Sunday, 26 April 2015

Relative speed of Raspberry Pi, Pi 2, and desktop PC (x86 and AMD64)

The last two posts described my attempts to build a benchmark program from the Quake 2 source code, to complement a similar program I made from the Doom source code. The main issues have been related to floating-point numbers; much of the effort has gone into discovering why the rendered output from Quake 2 was slightly different with different GCC configurations, different CPUs and different math libraries.

However, I have now completed the work, and uploaded it here. The floating-point problems are resolved by (1) forcing the use of SSE on x86 platforms, and (2) bundling a math library with the benchmark. I chose openlibm for this purpose. The approach has the additional benefit that SSE will be used within the math library. x86 Linux math libraries typically use the x87 FPU, with all of its associated issues.

The benchmark allows me to make a speed comparison of a few different platforms that I have access to. None of these results are particularly surprising, but I think it is interesting to quantify the difference between these platforms.

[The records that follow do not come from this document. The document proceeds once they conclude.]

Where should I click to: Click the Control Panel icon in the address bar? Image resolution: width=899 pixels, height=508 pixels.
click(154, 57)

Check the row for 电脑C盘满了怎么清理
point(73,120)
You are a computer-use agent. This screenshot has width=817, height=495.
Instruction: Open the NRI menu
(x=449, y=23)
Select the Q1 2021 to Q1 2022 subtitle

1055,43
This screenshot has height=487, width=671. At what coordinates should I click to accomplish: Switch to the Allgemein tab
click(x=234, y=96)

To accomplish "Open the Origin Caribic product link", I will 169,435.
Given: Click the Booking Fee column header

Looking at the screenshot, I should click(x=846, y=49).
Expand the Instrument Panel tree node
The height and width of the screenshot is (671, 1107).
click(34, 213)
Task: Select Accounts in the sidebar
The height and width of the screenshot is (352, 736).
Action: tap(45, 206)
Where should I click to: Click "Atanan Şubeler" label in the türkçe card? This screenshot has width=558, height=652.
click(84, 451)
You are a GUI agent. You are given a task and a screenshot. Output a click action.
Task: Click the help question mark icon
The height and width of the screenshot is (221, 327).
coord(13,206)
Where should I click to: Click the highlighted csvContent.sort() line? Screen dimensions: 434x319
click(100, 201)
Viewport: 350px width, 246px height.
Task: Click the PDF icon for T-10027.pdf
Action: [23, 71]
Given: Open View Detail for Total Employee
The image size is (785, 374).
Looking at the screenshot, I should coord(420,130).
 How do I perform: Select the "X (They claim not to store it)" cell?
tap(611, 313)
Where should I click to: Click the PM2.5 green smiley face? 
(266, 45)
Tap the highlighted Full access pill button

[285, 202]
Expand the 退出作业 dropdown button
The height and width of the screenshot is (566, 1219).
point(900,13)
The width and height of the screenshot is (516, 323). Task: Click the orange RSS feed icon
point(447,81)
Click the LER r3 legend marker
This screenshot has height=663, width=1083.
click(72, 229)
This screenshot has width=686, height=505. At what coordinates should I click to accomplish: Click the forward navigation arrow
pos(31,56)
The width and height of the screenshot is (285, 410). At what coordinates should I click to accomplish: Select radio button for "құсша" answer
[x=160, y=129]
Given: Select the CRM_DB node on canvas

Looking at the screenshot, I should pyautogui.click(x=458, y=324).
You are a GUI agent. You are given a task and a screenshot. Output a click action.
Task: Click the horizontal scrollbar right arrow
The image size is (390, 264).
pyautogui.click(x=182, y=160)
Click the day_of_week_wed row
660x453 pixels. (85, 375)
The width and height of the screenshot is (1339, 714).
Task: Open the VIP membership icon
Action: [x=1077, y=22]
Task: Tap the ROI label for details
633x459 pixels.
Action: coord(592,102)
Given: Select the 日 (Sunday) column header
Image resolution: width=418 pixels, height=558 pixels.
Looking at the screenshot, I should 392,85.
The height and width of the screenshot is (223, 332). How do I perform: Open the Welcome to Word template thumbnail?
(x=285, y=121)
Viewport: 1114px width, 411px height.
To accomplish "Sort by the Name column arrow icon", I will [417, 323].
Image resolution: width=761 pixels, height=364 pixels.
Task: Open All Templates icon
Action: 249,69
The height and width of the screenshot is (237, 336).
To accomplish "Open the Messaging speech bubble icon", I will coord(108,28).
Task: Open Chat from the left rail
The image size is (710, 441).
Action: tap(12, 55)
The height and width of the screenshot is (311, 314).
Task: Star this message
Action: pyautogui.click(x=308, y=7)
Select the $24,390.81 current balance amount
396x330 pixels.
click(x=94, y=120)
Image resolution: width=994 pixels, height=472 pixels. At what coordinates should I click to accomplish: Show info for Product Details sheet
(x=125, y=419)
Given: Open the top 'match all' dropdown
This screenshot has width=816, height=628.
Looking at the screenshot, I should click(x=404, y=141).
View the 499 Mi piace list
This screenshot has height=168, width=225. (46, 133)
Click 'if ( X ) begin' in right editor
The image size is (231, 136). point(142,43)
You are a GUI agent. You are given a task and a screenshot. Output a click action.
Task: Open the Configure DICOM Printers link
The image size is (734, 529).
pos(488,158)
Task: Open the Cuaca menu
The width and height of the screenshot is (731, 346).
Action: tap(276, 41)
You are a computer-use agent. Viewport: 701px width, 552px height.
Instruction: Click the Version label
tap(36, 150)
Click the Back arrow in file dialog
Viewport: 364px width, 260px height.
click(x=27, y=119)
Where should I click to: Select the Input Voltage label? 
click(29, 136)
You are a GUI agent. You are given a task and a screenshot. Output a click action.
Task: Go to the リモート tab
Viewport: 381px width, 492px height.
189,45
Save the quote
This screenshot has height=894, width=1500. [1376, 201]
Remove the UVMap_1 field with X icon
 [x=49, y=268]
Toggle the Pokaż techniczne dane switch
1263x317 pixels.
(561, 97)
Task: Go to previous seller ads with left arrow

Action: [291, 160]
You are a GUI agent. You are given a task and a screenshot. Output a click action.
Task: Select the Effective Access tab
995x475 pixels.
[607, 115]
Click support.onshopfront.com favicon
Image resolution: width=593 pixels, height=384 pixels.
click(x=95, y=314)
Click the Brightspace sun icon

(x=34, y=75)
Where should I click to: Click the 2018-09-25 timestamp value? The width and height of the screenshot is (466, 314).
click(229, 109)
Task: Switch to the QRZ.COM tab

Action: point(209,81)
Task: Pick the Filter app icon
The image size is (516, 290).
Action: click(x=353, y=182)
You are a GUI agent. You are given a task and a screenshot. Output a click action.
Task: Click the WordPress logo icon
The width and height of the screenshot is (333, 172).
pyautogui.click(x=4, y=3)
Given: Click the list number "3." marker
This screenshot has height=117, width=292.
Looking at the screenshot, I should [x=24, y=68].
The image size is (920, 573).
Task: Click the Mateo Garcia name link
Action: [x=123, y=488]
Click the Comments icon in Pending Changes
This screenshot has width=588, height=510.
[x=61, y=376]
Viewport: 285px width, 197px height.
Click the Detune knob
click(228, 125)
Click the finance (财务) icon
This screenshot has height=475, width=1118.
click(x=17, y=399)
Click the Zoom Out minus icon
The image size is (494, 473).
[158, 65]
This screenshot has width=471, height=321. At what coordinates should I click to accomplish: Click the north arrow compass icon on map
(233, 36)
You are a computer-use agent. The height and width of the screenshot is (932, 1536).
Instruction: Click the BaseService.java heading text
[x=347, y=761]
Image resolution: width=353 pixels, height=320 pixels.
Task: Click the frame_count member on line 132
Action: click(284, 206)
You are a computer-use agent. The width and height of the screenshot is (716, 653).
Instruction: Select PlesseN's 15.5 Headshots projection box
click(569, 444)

Of course, this isn't SPEC or EEMBC. The experiments aren't rigorous. These figures are only a rough guide to the relative speed of those platforms when running integer-only code (Doom) or mixed integer/floating-point code (Quake 2). Here's the data:

Arch Model GCC version Absolute Time (s) Relative Time
Quake 2 Doom Quake 2 Doom
FP/Integer Integer FP/Integer Integer
ARMv6 RPi 4.6.3 483.2 217.1 1.0 1.0
ARMv7 RPi 2 4.6.3 218.0 77.3 2.2 2.8
x86 Core2 E8600 4.7.2 38.8 10.3 12.5 21.1
x64 Core2 E8600 4.7.2 30.0 9.4 16.1 23.1
x86 Core i3 3220 4.7.4 25.4 7.5 19.0 28.9
x64 Core i3 3220 4.1.2 20.9 6.9 23.1 31.5

Both benchmarks operate as follows: the game is started in a non-interactive "headless" mode in which the graphical output is rendered to a memory buffer only. The game plays through a demo file that completes the game: Doom Done Quick, or Quake 2 Done Quick 2. These demo files would take about 20 minutes to play in real time; in headless mode, they complete in under a minute on the PC platforms. The benchmark renders every frame at a fixed frame rate (12.5 fps for Quake 2, 35 fps for Doom). We check for correct rendering using a CRC-32 check of the data in the buffer: however, this check does not affect benchmark timing, because it is enabled only while testing the benchmark.

The output time is shown in seconds. We are looking at four different systems. Of these, the original Raspberry Pi (RPi) is slowest, taking 483.2s to run Quake 2 and 217.1s to run Doom. These timings are used as a baseline for relative comparisons.

Here is the relative data for Quake 2 (with RPi = 1.0):

For this mixed floating-point/integer benchmark, the RPi 2 is roughly twice as fast as RPi. An older desktop platform (Core2 E8600) is 16 times faster if running AMD64 code. A recent desktop (i3 3220) is 23 times faster.

In general, AMD64 builds are faster than x86 builds - approximately 25% faster for FP/Integer code, and 10% faster for integer-only code.

The data for Doom shows similar results for integer-only code:
Here, RPi 2 is nearly three times as fast as RPi. The desktop platforms are 23 times faster (E8600) and nearly 32 times faster (i3 3220). These are the reasons why you might be willing to put up with a computer that requires cooling hardware, uses more than a hundred watts of power, and costs ten times as much as an RPi.

Though I did expect a gap, I was surprised by the gap between the RPi 2 and the desktop PCs. I had hoped that my aged Core 2 desktop would be closer to the RPi 2, but it really isn't. The gap is noticeable when you use the RPi 2 for anything CPU-intensive, like browsing a Javascript-heavy site like Gmail or Github, compressing an MP3 file or compiling a program. This is unfortunate. In principle the RPi 2 with Raspbian does most of the things I need - in reality, it is just a bit too slow. The idea of a very power-efficient PC appeals to me, but not enough to put up with this disadvantage.